OpenAI wants you to know how good its latest image generator is —and it has a few fake screenshots and pictures of pictures to prove it.
On Tuesday, OpenAI announced ChatGPT Images 2.0, a new image model that it says has “thinking capabilities,” which includes the ability to crawl the internet and “double check” its own output.
Some of the examples are made to look like fake screenshots or of a person thumbing through a magazine, further blurring the lines between what’s real and fake as AI-generated images and videos continue to proliferate on the internet
In teasing the release, OpenAI shared an AI-generated picture on X that mimics a desktop screenshot of a Google Chrome tab on a Mac. The fake screenshot shows a tab opened to ChatGPT’s website, talking about Tuesday’s livestream of the new model.
“The team really cooked on this one,” OpenAI CEO Sam Altman said during the livestream.
OpenAI said in a press release that Images 2.0 can also generate pictures from prompts in multiple languages, including Japanese, Korean, Chinese, Hindi, and Bengali.
In samples provided by OpenAI, the model created realistic advertisements, a photo of what appears to be a physical magazine, and multiple pages of manga.
Courtesy OpenAI
A spokesperson for OpenAI said the company does not intend to copy or reproduce specific artwork and that the images are generated from patterns it has learned.
Outside mimicry, the model allowed for some creative twists on real-life celebrities and images, like an 1980s glam version of legendary investor Warren Buffett and a blueprint of a Business Insider editor’s dinner.
Chris Kaye/BI
The spokesperson added that OpenAI prevents copying styles of individual living artists, but it does allow recreating broader studio styles.

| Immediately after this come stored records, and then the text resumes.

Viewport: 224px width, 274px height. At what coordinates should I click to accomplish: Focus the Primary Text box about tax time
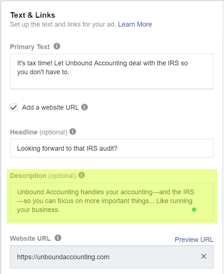pyautogui.click(x=112, y=71)
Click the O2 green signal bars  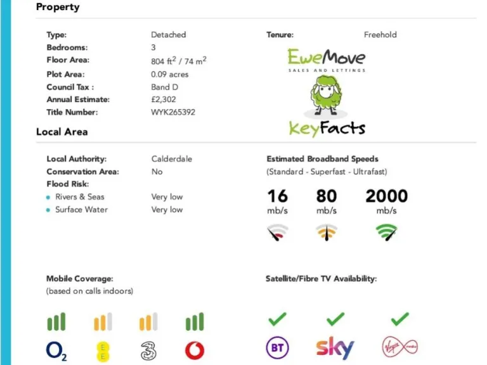56,322
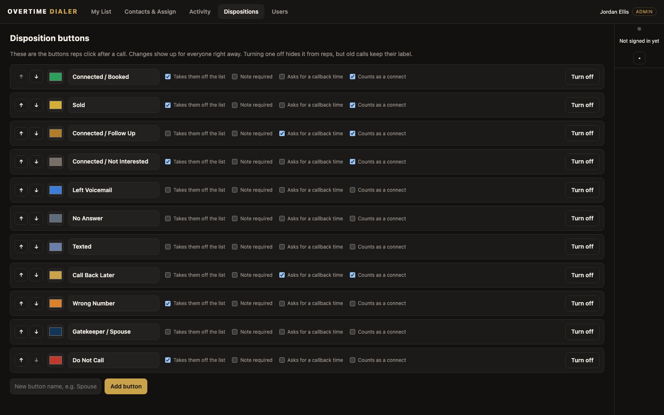The height and width of the screenshot is (415, 664).
Task: Open the green Connected / Booked color swatch
Action: tap(55, 77)
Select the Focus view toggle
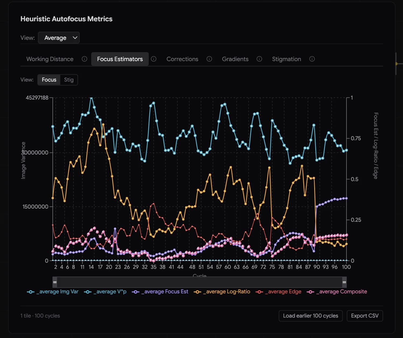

Mitch Stoltz, the IP litigation director for the Electronic Frontier Foundation, told Business Insider in an interview that the latest model alone doesn’t raise copyright issues, and that the distinction OpenAI makes between images generated from specific artwork and those generated from patterns the model learned is important.
Courtesy OpenAI
“If the output is substantially similar to something that the model was trained on or crawled, then there starts to be a copyright concern,” Stoltz said. “But if it’s similar on the level of an idea, or just something that occurs in the world, or even a style or a vibe — generally speaking, that’s not enough, and that’s not a copy under copyright law.”
OpenAI is facing at least a dozen ongoing copyright suits from writers and news outlets, including The New York Times and George R.R. Martin.
“The copyright issues are the same as if you were simply using Photoshop, a darkroom, or a human artist to make these kinds of replicas,” he said. “The issues for society, whether you call that ethical or political or whatever, are greater because it’s easier, faster, and more available.”
Societal implications aside, at least we get a looksmaxxing oracle.